As can be seen in figure 11 , one processor board is designed to house up to eight processor "modules". A single module houses 4 processor chips, 8 SSRAM chips, and an FPGA chip which realizes the 4-input, 1-output reduction tree. We made this division between the board and module, to make the manufacturing easier. With this separation, all BGA chips (with large number of pins) are mounted on small-size module boards. Thus, the rate of the soldering error should be lower, compared to the case where we mount them on large boards. In addition, if there is an error, only a module with 4 chips would be defective. Of course, having to connect the board and module through a connector increases the probability of the failure, but we expected that the failure rate of the connector is significantly lower than the failure rate of the soldering (which turned out to be the case)
The tree nodes are implemented using Altera ACEX series chips. In the lowest level (processor module level), we used EP1K50A chips in 484-connect BGA packages. This chip implements a four-input node. Higher levels are implemented on EP1K30A chips in 208-pin QFP packages. This chip implements a 2-input node. These nodes are on the processor board.
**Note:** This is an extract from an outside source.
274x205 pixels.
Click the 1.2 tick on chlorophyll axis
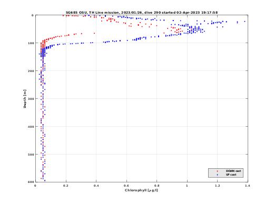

The processor board is an 8-layer standard PCB. The processor module board is an 11-layer board with inner via holes. The FPGA and processor chips are mounted on the top side, and SSRAM chips on the bottom side. By this layout, we can minimize the wire length between SSRAM chips and processor chips, and still achieve rather high packaging density. We used 4Mbit SSRAM chips. Two SSRAM chips connected to a processor chip can store up to 16,384 particles. One board can store up to 524,288 particles.
The SSRAM chips we chose requires 2.5V power supply for I/O and 3.3V for core. Both the processor board and module board have separate power planes for both 2.5 and 3.3V power supply.
Though the chip has separate ports for j-particles and [Vol. , other data, for the board we decided to use a common data line, to simplify the design and reduce the manufacturing cost. Currently, the core of the processor chip operates on a 90 MHz clock, and the I/O part on a 22.5 MHz clock. the reduction network and other logics of the control board operate also on the 22.5MHz clock.
For board-board connection, we used a semi-serial LVDS signal. We used 4-wire (3 for signals and 1 for transmission clock) chipset, which performs 7:1 parallel-serial conversion. Since our basic transfer unit is a 32-bit word, we used two cycles of this chipset to transmit one data. Thus, the chipset operates on a 45 MHz clock, and the signal lines operate at the data rate of 315 MHz. For the conversion between the 22.5 MHz data rate of the board logic and the 45 MHz data rate of the LVDS chipset, we used additional FPGA chip.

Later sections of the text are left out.